Mr Nelson justified his Government’s plans to establish 24 ‘technical’ colleges, along with a new Canberra bureaucracy to manage them, by asserting:
“But I tell you what, the TAFEs are providing courses in rave party management, fruit carving, belly dancing, feng shui and a whole range of things that, I can tell you, don’t have a lot to do with traditional trades.”
774 ABC Melbourne, 27/09/04
These remarks underscore the contempt his Government has for the 1,640 public TAFE campuses around Australia which last year delivered training to 1.3 million Australians. Mr Nelson just doesn’t want to acknowledge that these are the very institutions that train the bulk of our carpenters, plumbers, mechanics, chefs and other highly skilled tradespersons.
Not satisfied with cutting their funding, Mr Nelson now seeks to demean the role TAFE plays within their local communities and the significant contribution they are already making towards addressing the skills crisis created by his Government.

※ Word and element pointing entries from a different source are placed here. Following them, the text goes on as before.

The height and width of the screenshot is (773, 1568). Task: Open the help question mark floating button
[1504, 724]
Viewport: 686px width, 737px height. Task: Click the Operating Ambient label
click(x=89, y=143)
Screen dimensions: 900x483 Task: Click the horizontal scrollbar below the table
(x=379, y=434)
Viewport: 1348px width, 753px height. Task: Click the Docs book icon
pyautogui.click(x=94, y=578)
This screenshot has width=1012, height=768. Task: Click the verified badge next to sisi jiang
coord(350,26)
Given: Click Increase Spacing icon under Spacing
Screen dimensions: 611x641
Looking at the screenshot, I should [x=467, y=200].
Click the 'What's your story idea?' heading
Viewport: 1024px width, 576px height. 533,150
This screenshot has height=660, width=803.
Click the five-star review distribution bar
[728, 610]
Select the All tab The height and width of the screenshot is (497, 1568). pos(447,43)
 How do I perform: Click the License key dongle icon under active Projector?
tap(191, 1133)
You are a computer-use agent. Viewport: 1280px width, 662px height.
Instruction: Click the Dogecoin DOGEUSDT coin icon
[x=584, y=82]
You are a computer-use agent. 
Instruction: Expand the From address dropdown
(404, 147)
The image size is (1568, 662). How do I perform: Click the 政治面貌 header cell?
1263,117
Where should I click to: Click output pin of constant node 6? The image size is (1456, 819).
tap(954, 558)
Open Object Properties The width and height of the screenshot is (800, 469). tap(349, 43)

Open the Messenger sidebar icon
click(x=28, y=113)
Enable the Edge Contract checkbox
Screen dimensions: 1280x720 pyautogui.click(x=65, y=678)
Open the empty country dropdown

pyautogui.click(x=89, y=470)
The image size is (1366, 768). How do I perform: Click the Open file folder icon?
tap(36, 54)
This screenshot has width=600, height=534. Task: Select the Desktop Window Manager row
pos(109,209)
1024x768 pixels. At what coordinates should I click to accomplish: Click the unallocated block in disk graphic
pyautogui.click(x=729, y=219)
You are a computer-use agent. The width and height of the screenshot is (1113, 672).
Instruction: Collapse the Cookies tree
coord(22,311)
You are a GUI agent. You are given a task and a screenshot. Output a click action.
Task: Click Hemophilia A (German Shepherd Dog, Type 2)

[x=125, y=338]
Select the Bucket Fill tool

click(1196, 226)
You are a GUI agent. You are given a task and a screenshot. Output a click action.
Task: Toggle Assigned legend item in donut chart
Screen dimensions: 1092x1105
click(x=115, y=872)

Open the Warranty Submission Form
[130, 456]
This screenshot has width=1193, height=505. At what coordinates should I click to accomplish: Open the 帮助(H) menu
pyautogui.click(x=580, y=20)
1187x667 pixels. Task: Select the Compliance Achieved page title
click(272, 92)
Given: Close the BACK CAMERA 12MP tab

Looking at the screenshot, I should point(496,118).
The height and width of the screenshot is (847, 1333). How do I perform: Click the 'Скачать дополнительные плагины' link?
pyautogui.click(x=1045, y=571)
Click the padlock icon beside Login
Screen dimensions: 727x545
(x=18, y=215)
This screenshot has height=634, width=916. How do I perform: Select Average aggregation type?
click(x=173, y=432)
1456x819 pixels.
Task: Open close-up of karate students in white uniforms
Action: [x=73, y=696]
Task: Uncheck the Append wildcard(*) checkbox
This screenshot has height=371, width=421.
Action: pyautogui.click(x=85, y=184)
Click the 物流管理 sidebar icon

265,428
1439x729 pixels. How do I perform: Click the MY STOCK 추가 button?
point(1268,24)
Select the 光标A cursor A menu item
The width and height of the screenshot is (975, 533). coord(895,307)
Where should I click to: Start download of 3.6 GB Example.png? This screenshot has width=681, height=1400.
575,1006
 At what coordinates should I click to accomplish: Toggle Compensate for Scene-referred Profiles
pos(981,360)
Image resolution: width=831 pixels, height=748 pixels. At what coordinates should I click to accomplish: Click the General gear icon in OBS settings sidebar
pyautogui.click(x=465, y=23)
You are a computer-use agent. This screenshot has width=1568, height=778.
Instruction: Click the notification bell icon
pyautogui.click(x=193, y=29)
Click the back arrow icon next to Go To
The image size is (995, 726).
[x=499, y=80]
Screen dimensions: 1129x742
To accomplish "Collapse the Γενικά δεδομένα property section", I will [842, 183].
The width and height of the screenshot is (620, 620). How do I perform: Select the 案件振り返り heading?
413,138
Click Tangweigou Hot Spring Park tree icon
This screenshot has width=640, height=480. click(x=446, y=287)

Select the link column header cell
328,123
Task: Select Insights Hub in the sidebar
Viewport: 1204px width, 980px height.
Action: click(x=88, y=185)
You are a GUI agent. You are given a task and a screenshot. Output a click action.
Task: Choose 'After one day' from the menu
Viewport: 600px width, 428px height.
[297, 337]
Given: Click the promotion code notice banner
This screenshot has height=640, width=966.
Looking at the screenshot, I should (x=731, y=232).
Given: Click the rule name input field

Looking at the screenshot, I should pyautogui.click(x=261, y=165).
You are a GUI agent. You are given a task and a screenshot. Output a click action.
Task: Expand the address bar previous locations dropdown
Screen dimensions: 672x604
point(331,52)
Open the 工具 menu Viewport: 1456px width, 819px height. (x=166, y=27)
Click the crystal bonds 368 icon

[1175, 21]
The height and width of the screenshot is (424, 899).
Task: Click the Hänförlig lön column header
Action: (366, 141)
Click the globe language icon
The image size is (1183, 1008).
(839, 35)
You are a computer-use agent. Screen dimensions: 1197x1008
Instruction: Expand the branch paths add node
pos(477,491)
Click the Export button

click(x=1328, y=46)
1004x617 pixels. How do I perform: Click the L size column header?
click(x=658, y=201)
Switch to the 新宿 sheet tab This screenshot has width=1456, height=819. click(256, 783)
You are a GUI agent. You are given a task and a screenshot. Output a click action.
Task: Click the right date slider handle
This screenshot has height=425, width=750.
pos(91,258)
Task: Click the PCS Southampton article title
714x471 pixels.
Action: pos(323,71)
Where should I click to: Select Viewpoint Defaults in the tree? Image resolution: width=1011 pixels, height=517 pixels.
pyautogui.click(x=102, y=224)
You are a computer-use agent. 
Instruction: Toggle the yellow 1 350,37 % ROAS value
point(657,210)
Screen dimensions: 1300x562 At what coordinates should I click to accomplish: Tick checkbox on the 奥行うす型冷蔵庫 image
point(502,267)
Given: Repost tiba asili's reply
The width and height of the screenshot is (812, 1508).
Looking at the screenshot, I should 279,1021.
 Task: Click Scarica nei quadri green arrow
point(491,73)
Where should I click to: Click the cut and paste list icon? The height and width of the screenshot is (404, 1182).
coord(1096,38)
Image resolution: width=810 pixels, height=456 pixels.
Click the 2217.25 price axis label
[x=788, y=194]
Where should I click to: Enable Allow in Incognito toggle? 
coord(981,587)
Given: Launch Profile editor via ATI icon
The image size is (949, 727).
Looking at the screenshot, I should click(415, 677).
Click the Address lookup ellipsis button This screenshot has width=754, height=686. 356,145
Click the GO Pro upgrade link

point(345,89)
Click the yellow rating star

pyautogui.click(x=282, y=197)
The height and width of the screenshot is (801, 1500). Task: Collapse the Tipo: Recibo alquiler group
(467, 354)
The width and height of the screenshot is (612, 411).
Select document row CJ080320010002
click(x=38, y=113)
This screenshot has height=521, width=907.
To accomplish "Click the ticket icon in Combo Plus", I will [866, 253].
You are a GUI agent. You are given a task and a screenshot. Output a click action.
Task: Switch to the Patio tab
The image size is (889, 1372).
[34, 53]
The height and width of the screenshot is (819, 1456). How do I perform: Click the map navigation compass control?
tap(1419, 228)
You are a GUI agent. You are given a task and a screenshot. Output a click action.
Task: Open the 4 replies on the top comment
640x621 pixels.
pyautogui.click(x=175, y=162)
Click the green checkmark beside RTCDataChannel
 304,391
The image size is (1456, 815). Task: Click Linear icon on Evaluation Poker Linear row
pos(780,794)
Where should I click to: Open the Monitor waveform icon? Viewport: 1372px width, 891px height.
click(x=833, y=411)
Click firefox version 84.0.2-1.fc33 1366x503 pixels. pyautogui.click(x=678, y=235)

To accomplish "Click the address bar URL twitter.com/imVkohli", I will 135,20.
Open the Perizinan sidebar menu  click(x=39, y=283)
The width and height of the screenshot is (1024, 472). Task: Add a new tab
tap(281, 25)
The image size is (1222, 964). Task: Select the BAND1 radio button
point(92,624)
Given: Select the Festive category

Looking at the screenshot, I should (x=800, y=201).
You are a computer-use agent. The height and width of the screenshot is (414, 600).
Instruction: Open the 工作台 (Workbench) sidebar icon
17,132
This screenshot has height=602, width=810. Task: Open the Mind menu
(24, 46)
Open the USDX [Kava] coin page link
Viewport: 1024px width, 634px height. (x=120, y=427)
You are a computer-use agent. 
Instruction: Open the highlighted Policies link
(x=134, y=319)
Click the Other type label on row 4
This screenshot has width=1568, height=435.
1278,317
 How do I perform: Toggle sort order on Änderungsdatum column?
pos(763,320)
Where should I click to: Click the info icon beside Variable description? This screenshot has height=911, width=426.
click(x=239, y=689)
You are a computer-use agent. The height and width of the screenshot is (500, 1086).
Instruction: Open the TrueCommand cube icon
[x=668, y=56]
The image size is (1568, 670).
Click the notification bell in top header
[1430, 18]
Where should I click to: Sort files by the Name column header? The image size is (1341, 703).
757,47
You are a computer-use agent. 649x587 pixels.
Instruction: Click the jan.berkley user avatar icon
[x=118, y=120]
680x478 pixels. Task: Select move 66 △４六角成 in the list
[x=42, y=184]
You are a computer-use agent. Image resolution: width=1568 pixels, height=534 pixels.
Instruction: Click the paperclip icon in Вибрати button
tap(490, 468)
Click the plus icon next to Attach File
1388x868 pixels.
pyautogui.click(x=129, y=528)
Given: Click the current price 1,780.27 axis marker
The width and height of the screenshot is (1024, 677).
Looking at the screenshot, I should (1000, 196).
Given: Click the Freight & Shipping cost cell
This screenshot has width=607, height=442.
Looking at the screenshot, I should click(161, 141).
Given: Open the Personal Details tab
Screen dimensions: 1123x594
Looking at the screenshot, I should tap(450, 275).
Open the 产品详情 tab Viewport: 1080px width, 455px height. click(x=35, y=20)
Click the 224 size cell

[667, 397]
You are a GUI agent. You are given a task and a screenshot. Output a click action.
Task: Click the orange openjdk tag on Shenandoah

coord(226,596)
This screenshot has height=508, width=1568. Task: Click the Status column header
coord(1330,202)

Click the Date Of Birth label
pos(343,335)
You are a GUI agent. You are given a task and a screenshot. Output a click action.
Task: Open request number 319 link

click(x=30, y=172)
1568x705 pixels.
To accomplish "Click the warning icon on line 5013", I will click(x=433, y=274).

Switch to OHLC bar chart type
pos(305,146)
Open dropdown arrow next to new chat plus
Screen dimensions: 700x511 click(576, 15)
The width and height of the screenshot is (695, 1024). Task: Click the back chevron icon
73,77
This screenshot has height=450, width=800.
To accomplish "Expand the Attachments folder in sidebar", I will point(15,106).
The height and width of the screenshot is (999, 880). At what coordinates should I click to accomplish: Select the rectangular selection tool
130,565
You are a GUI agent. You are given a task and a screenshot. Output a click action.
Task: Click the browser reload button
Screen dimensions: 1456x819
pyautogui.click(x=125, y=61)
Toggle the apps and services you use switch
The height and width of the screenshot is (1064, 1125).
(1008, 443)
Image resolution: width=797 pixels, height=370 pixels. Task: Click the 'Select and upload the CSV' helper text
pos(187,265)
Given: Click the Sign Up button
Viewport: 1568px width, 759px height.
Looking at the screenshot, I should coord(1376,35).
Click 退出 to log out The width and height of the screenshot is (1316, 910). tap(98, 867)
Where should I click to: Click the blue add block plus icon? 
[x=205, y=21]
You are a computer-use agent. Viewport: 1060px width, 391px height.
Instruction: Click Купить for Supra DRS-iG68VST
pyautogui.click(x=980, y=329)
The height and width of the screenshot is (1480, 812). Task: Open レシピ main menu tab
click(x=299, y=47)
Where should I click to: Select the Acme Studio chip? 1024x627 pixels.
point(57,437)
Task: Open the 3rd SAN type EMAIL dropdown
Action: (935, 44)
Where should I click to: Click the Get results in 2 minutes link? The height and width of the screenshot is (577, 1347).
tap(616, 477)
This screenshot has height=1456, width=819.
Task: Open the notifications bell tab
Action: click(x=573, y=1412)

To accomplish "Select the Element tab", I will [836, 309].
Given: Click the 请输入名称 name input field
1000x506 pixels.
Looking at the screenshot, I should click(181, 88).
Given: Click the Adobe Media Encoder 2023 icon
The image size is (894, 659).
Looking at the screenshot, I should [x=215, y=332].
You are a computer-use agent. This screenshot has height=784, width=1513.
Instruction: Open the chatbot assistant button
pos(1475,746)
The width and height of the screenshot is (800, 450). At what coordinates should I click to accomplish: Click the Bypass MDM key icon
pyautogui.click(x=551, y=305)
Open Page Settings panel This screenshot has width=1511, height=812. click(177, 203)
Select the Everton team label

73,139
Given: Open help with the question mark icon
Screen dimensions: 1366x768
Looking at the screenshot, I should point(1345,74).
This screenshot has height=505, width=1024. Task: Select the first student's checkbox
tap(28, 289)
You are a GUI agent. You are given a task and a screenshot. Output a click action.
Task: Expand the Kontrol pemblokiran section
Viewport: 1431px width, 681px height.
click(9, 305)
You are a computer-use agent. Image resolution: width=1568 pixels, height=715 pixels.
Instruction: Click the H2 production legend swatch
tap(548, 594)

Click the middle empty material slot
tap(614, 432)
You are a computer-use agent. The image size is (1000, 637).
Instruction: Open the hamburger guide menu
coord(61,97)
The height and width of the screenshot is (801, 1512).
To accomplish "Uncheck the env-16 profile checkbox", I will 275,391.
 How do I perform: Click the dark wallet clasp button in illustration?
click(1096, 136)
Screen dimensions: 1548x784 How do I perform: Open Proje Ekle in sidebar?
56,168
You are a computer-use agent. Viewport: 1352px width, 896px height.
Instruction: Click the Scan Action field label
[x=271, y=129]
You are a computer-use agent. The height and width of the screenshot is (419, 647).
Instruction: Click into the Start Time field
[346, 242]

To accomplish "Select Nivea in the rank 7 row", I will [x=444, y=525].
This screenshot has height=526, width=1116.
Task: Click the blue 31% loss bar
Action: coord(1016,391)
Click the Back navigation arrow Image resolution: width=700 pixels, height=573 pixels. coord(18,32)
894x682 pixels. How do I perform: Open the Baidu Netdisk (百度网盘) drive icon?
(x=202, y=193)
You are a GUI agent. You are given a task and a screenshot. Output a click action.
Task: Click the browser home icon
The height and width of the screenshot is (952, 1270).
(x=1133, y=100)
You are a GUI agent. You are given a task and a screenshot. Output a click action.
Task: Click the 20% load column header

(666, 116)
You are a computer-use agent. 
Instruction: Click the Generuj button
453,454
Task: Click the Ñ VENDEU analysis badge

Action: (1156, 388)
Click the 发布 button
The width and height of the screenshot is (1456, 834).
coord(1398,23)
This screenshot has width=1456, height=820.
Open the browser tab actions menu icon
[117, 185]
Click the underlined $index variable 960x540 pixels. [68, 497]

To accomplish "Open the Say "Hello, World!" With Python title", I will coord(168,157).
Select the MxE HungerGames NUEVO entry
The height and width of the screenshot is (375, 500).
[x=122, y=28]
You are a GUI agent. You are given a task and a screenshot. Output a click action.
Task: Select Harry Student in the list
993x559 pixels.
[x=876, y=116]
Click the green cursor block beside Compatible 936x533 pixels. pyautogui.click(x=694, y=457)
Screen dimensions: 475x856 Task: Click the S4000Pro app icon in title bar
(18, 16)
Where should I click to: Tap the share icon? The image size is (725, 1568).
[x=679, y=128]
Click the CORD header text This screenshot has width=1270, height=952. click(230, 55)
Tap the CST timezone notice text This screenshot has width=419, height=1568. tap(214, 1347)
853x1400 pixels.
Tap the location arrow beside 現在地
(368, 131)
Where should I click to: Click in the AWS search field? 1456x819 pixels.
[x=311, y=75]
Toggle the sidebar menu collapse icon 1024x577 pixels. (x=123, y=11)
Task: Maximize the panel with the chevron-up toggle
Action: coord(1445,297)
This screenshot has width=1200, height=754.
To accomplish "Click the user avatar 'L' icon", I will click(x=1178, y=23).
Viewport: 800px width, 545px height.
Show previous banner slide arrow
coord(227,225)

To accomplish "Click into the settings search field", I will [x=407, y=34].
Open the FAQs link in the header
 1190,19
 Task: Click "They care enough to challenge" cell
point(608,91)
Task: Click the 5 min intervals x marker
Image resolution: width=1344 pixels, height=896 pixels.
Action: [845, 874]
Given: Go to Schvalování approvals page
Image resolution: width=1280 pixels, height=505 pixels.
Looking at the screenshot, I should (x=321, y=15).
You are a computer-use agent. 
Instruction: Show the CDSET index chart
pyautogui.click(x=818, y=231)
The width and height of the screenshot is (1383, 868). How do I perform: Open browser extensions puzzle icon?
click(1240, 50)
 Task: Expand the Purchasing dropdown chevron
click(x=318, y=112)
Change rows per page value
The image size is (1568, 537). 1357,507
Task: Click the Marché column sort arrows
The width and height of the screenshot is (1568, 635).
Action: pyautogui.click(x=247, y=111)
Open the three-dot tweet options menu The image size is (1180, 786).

Even more alarming is Mr Nelson’s ignorance of what is occurring within our secondary schools. His Government’s proposed ‘technical’ colleges are an expensive duplication of VET in schools – a program that allows students to learn a trade while still at high school.
Earlier this year an all-party House of Representative committee unanimously acknowledged the value and success of this program.
Last year alone, 202,900 senior high school students participated in this program – 28 times the number of young people that will benefit from Mr Howard’s ‘technical’ colleges. One in two high school students are currently undertaking a vocational course.
If Mr Howard and Mr Nelson were serious about encouraging more young people into the traditional trades then they would adopt Labor’s policy to abolish all TAFE fees for secondary school students.
Mr Howard has a proposal for only 7,200 young people. It will be many years before the land is bought, buildings constructed, teachers recruited and students enrolled.
The skills crisis is here and now. Labor will assist the 200,000 students currently doing VET in schools; fund an additional 20,000 TAFE places; and create 13,600 apprenticeships through a greater investment in Group Training.
Mr Nelson latest ideologically driven statements should surprise no one. He is the same Minister who launched a gutless attack on our public schools labelling them “values free”.
TAFE should be valued as a great national asset not undermined and derided by a Government that is so out of touch it has just discovered the skills crisis its cuts created.